Çok ilginç bir mektup aldım. Funda Teyze Çekim Yasası Öğretmeni ve Öğrencileri tarafından yazılan mektup, bana, haddimi aşan ve beni zor durumda bırakan nitelikler ve görevler yüklemektedir. Önce o ‘ilginç mektup’u okuyalım:
“Sayın Prof. Dr. Yaşar Nuri Öztürk Hocamız! ‘Kalb-i Sûzan’ makalenizde yayınladığınız mektubu da tüm diğer makaleleriniz gibi aklımızda ve kalbimizde hissederek ve yaşayarak okuduk. Ancak bugün size yazma sebebimiz sadece o mektuptaki duygu ve düşüncelere katılmak değil, sizden bir ricada bulunmaktır.”
“Siz ülkemize, milletimize Allah'ın lütfettiği bir büyük armağansınız. Bizler, Funda Teyze ve öğrencileri olarak, ülke olarak Allah'ın bize bu armağanının değerini bilememiş olmamızın ağır yükünü hissetmekteyiz.”

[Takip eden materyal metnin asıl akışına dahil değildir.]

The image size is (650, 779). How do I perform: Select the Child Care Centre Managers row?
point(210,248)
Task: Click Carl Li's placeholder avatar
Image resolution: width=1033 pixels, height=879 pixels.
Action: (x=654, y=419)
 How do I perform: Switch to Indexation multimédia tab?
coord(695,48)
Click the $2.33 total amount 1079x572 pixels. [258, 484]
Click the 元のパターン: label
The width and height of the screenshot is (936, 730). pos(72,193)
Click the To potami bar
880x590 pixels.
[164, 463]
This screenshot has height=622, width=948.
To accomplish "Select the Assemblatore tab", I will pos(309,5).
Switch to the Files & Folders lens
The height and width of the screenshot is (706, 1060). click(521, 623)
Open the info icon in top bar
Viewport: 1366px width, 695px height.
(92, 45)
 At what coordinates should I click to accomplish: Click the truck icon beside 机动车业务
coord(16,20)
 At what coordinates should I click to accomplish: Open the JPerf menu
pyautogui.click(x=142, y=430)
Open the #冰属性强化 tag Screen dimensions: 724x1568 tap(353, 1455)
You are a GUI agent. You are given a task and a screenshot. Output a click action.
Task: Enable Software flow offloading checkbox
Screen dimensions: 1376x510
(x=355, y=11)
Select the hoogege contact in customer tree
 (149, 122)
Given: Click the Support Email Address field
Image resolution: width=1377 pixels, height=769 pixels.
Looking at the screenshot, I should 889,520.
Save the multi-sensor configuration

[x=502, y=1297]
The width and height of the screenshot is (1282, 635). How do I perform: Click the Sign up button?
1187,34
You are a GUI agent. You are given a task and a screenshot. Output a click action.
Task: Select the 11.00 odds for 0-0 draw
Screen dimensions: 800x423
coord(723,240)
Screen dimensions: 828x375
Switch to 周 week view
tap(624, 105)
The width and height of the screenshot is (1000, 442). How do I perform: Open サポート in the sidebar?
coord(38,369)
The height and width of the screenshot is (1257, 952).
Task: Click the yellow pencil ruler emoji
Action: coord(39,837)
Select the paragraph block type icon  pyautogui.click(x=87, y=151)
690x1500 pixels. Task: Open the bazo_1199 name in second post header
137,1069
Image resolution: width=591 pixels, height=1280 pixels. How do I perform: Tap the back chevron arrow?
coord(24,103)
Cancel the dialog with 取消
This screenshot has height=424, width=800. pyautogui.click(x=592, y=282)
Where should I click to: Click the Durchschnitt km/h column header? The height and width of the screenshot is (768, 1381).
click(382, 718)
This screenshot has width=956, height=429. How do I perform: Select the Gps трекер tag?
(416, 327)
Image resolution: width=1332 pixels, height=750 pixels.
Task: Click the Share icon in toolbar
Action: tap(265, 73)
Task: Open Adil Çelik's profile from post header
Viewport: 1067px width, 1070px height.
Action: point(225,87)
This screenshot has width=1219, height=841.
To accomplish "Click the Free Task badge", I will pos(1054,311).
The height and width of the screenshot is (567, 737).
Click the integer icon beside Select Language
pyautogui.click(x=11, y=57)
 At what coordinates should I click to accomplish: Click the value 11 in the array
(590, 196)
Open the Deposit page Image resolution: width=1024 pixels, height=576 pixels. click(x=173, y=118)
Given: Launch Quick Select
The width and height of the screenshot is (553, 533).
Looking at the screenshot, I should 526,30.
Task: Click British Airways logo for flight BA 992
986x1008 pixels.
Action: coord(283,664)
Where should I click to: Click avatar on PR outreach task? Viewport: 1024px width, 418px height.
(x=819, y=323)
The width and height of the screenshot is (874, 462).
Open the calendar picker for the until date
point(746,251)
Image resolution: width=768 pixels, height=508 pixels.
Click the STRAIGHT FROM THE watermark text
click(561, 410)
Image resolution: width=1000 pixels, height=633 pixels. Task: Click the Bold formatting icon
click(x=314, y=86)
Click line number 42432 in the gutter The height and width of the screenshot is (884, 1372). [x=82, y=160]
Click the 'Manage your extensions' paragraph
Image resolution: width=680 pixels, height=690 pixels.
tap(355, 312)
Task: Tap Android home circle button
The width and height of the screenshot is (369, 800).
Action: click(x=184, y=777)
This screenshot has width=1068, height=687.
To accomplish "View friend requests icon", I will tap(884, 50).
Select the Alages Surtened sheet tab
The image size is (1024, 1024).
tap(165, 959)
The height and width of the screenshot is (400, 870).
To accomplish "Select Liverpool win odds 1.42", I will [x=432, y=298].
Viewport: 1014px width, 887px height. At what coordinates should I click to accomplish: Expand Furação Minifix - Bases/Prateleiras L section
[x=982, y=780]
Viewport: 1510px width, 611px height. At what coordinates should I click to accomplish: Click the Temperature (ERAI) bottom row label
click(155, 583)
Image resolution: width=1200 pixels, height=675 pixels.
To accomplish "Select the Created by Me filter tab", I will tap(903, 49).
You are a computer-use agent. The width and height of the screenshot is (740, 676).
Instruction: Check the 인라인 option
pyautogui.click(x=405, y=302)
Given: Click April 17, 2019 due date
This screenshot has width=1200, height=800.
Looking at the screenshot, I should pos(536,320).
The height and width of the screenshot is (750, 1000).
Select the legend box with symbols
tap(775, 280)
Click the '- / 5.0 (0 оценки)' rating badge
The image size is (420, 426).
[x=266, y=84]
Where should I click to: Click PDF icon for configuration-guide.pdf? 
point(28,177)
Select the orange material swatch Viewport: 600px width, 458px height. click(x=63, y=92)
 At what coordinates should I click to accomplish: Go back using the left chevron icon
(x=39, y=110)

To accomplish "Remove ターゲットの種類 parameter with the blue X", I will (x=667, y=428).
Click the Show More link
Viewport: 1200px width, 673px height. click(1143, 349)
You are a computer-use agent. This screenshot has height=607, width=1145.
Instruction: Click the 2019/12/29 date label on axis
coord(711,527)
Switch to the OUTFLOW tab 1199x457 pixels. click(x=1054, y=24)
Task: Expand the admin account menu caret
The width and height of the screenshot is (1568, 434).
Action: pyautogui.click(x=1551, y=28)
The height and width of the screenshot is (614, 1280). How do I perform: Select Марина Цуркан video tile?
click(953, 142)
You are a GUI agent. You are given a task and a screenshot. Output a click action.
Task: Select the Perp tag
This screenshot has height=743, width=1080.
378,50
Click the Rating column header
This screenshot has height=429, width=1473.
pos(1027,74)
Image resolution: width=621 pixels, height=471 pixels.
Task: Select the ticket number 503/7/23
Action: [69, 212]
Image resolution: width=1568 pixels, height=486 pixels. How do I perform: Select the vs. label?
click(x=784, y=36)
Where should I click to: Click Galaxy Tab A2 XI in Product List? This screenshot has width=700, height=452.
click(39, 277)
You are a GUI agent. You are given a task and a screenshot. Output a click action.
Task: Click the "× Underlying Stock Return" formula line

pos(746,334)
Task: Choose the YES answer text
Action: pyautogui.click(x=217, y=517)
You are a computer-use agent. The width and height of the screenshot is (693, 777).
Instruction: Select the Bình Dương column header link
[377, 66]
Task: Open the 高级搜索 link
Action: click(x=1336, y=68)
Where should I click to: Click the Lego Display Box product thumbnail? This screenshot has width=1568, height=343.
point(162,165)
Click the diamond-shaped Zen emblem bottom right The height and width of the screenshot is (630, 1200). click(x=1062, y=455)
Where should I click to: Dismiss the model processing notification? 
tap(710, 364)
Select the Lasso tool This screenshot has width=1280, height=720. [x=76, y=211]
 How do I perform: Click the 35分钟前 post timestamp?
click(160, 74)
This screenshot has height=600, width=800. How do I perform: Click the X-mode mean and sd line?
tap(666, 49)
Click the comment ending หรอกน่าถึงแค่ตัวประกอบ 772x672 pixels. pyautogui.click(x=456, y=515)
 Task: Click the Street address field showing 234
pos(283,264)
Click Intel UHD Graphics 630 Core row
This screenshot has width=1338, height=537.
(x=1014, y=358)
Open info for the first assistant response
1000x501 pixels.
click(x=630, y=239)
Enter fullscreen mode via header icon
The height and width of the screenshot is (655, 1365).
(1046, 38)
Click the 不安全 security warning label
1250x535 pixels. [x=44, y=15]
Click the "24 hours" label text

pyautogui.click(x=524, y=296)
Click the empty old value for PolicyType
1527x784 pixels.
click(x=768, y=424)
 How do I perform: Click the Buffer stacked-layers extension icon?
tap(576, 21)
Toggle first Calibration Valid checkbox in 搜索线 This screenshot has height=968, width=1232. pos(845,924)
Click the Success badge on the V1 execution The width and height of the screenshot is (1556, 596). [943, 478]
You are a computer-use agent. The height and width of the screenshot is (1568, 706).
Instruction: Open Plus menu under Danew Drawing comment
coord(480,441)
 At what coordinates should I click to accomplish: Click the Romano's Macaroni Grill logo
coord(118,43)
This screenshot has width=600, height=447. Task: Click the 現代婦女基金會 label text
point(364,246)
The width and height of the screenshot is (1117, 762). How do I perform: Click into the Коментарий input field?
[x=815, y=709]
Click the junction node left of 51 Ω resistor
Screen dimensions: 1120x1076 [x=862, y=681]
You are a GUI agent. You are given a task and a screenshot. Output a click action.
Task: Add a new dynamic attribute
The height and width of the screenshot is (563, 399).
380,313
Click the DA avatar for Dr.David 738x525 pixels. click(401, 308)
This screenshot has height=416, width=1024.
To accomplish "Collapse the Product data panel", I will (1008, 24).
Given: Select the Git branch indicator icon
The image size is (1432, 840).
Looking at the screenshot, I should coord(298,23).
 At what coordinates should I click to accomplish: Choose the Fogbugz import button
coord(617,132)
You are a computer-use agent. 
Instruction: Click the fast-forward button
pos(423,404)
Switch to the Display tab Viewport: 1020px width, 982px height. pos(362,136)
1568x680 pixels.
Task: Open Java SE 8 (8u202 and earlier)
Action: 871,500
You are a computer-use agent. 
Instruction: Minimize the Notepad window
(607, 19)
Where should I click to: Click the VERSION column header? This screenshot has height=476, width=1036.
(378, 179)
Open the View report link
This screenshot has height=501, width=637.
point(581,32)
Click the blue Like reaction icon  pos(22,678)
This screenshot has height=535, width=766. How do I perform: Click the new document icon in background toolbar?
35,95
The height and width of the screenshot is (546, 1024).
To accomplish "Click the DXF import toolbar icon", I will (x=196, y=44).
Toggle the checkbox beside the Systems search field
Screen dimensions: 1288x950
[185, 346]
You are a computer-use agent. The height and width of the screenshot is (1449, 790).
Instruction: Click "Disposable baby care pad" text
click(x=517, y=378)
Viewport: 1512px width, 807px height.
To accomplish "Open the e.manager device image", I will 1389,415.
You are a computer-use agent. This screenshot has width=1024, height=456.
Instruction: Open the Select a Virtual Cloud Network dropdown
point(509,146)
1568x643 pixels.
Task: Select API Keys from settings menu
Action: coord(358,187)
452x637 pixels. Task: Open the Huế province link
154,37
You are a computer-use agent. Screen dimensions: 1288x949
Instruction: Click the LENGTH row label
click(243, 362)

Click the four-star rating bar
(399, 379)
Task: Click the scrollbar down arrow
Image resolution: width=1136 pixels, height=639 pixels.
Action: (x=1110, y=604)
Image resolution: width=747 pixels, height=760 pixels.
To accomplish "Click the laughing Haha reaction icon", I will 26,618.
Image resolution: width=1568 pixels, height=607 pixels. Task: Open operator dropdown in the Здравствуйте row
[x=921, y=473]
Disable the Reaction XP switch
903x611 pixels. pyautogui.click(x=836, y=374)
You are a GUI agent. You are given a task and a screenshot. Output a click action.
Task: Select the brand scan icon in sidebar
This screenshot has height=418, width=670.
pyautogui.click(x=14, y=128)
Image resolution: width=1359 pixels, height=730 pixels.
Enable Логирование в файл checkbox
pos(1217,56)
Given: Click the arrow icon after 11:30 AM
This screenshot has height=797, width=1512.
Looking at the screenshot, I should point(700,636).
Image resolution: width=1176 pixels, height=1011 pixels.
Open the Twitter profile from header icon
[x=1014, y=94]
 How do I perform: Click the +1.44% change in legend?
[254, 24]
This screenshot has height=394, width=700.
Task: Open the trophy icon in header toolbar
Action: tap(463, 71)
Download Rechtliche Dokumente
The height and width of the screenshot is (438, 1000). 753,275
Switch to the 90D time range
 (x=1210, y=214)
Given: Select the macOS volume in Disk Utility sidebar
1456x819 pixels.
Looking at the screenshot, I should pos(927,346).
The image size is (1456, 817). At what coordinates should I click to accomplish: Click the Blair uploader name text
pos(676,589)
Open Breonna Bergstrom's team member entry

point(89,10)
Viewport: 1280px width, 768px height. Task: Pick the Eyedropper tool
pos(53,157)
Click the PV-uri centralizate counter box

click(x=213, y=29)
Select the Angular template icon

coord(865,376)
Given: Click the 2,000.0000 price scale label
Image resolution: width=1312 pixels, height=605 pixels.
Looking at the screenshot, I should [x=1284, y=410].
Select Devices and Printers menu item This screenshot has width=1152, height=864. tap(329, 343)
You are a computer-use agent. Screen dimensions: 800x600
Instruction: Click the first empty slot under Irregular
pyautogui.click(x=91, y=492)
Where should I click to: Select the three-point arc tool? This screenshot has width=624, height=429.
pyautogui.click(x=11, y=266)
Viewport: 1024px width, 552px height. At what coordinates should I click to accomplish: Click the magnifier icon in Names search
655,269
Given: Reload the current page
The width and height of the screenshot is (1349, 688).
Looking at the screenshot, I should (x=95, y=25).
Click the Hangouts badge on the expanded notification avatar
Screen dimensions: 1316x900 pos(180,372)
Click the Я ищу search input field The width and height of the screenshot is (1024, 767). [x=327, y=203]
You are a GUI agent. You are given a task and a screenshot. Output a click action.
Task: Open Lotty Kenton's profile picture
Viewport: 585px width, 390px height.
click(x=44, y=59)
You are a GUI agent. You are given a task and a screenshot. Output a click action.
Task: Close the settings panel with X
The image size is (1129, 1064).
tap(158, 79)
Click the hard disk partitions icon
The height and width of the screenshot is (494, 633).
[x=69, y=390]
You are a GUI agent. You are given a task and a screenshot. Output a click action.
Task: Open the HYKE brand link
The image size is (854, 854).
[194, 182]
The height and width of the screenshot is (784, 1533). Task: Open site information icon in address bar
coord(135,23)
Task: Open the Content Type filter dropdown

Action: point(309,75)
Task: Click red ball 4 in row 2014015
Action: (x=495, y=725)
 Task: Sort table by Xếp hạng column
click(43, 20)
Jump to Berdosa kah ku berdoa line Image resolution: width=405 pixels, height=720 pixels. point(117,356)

“Martin Luther de bir zamanlar aynı sizin gibi, Allah'ın Avrupa'ya bir lütfu olmuş. Gerçi siz ikilik yaratmamak ve bölmemek çabalarınız sebebiyle Martin Luther’den çok farklısınız ama dini özüne döndürme çabalarınız açısından amacınız ve eserleriniz bir benzerlik arz ediyor. Luther de, dini özüne döndürmek için gelmiş. Ancak milleti onun değerini bilemeyince ve Türkler Avrupa'ya doğru yola çıkınca, kendisi milletine ve yöneticilere şöyle seslenmiş:
“Türklere direnmeyin, onlar aramızdaki bağnazları temizlemek için Allah’ın gönderdiği bir kamçı.” Bu sözleri, Allah'ın lütuflarını göremeyen, değer bilemeyen insanlar için söylemiş.”
“Allah'ın lütuflarının, armağanlarının değerini bilemeyen bir toplum, tez zamanda cezasını buluyor. Siz de bize Allah'ın bir armağanı, bir lütfusunuz. Değerinizi bilemedik.”
“Şimdi, duanıza ihtiyacımız var. Affınıza ihtiyacımız var. Başımızdaki belaların tez zamanda bitmesi, çekilmesi için, lütfen milletinize acıyınız! Sizin Allah'ın bize bir lütfu olduğunuza, sizin duanızın kabul göreceğine inancımız tamdır. Gerçeklerin üstünü kim kapatmaya çalışırsa çalışsın, tarih, Allah'ın izniyle sizin hakkınızda da gerçekleri er veya geç ortaya çıkaracaktır. Bu millet sizin değerinizi eninde sonunda anlayacaktır. Ancak şimdi, duanıza ihtiyacımız var.”
“Lütfen milletimizi affediniz! Allah'tan bizim için yardım dileyiniz! Allah da bizi affetsin. Bize yardım etsin. Allah sizi bize bir kapı yapmıştır. Her ne kadar bu kapının hakkı tam verilemese de... Lütfen, sırf Kalb-i Sûzan hatırı için, sizi seven, size güvenen, sizi sayanların hatırı için, milletimizi affediniz ve milletimiz için Allah'tan af ve yardım rica ediniz!”
“Aslında sizin bu affı ve duayı yaptığınıza da inanıyoruz. Sizin bu millete aşık olduğunuzu, bu milleti çok sevdiğinizi de biliyoruz. Her halükârda, Allah'a sığınıp dua ederek lütfen bizi ve milletimizi duanız ile kurtarınız! Sonsuz saygılarımızla!”
BEN ANCAK HAKLARIMI HELAL EDEBİLİRİM
Mektupta sayılan nitelikler de görev de sadece benim değil, bütün milletimizin, bütün halkımızındır. Hem niteliklere sahip çıkalım hem de görevlerimize. Yapılması gerekeni birlikte ve bir şuur ve eylem bütünlüğü içinde yapmadıkça kurtuluş söz konusu değildir.
Ben ancak haklarımı helal edebilirim, yıllardır bana zulmedenleri affedebilirim ama tek başıma yapacağım duaların kurtuluş getirmesi beklenemez. Böyle bir beklenti Allah’ın yasalarına aykırıdır. Halkın, kitlenin bir iman ve şuurda birleşerek dua etmesi gerekir. Bunun için de kitle olarak tövbe etmek, ıstırap çekmek gerekir. Bu halk bunu yapmıyor. Otuz yıldır, bunu yapması için didiniyorum ama yapmıyor.
‘Hep birliktelik şartı’ yerine getirilmediği sürece acı çekmeye devam edeceğimizi asla unutmayalım!